Smart, talented, extremely beautiful under all that black eye makeup and former dreadlocks. I always admired your achievements and the person you are. Quiet, well liked but often gossiped about. (So what if your parents found the quarter you had stashed under the bed, and threw out the bowl your sister bought for your birthday present).

I watch your porcelain doll features and waif like frame from afar, having only spoken with you a handful of times. I see you losing pound after pound, skull becoming obvious beneath tightly drawn skin. People say it’s your medication. I know better than that, and so do you.

Your hair grows long over the years, relentlessly dyed a cruel, harsh black whenever the natural mahogany begins to shine through. You’re in one of my classes, I talk to you more often. You’re so quiet. You’re so much like me. I see myself in your eyes, the side of me fighting to get out of the confined box of conformity.
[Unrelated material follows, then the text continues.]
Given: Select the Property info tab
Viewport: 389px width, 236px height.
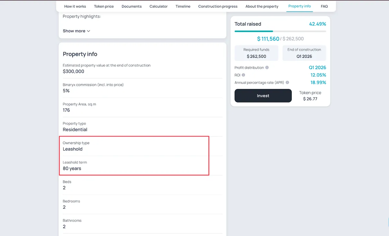Looking at the screenshot, I should pyautogui.click(x=300, y=6).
You wear too much perfume and the smell overpowers any room you enter. People say it’s to cover up dirty hippie stench. I’ve never smelled a true hippie before, so I can’t tell. It wouldn’t hurt if you perhaps bathed more often. Wash the dye out of your hair and wipe the gobs of mascara and eyeliner from your face.
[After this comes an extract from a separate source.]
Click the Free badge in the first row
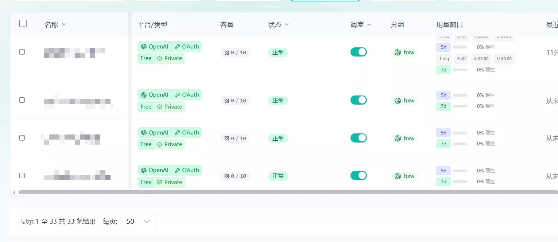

Today I saw your scars; neat, red lines running parallel from elbow to wrist on your right arm. My vision blurs. I look down at my own arms, covered in jagged scars, not nearly as neat as yours. My heart aches for you, and I want to say something. But I can’t. It’s during the middle of a high school class, we’re surrounded by kids who think this sort of thing belongs in psycho movies.

I think I’ll find your phone number one day, and perhaps we can talk then.